**AIM OF THE TASK:**
Rewrite the lines starting at the line containing "Task: Tick the" and ending at the line containing "tap(510, 13)", changing "screenshot" to "image" and leaving the rest untouched.

□ □ □ □ □

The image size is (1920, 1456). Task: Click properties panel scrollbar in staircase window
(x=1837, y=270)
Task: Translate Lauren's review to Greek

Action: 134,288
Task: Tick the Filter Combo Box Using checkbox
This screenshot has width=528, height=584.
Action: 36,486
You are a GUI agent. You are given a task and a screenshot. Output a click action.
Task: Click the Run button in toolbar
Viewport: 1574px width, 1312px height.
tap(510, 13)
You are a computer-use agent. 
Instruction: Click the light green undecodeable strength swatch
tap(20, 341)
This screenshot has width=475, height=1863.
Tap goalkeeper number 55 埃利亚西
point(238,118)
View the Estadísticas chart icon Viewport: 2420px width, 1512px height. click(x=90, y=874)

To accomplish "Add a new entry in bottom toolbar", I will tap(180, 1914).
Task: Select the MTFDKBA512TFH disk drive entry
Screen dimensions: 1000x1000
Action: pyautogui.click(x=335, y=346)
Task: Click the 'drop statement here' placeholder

□ □ □ □ □

**RESULT:**
Task: Tick the Filter Combo Box Using checkbox
This image has width=528, height=584.
Action: 36,486
You are a GUI agent. You are given a task and a image. Output a click action.
Task: Click the Run button in toolbar
Viewport: 1574px width, 1312px height.
tap(510, 13)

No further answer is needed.